The United States of Arrested Development

The observation of a new piece of Hollywood celluloid product, "My Super Ex-Girlfriend" prompted me to wonder yet again at the American obsession with superheroes. The enthusiasm is not exclusive to teens; purported grownups, such as film critics and academicians, lay waste to prime American timber and waste mega-fields of electrons expatiating on Spiderman.

This pathetic enthusiasm for comic book characters is just another manifestation of the cult of youth that prompts septuagenarians to don low-slung jeans and bare their midriffs. Recently I saw a woman who had to be in her 60s crowbarred into a tight blouse and camouflage pants. The only war she could possibly be fighting is against that arch-fiend Time, which was clearly guilty of war crimes.

The compulsion to conform is so strong that even homeless addicts feel it through their crack-haze. Tonight, on 42nd Street I saw a woman waiting for a bus with garbage bags full of her life, her face so heavily bedaubed and rouged, it seemed to have been vandalized by a gang of outlaw makeup artists.

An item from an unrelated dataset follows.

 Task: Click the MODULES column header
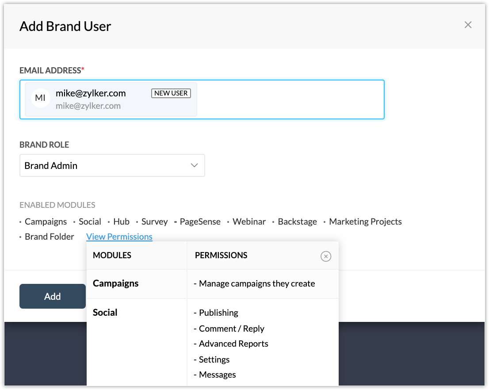point(112,256)
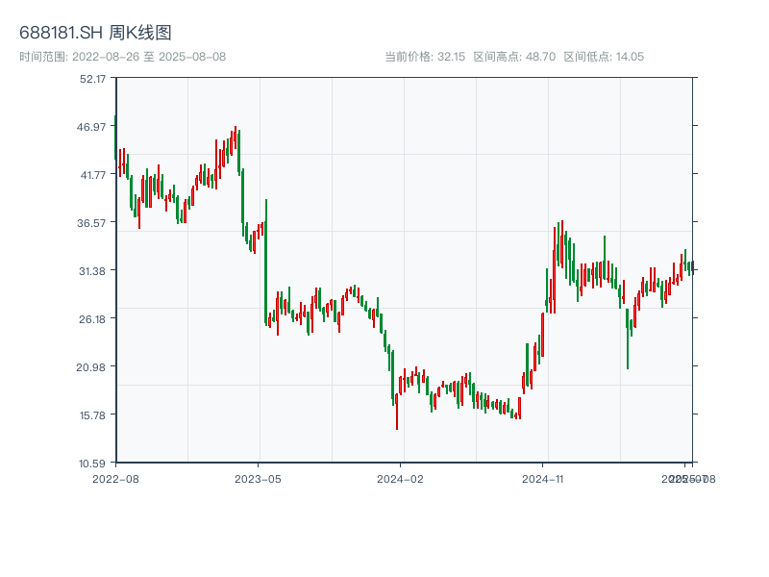Click the 2023-05 x-axis date label
The image size is (769, 577).
coord(259,478)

She was wearing shorts and a skimpy halter top.

Life in these United States of Arrested Development.

I have a challenge to all the alleged grownups who listen to punk music and avidly flock to comic-book movies: If you're really still teenagers at heart, why not act like it all the time? Tomorrow, I want you to do the following:

1) skateboard into the your boss's office
2) post embarrassing photos of him on your MySpace page
3) toss the company president a Frisbee and shout, "Mr. Faversham, dude -- catch!"
4) bring a keg to your next board meeting
5) in the company cafeteria, start fucking a cherry pie
6) shove your pink slip up your ass
7) grow up

Back to "My Super Ex-Girlfriend." You want to know what real super powers an ex-girlfriend has? She has the ability to fill the rest of your life with guilt and remorse. She has the power to forever ruin your sleep for obsessing about her. And she has the power to render you incapable of establishing a healthy relationship with another woman ...

... if indeed such a state exists.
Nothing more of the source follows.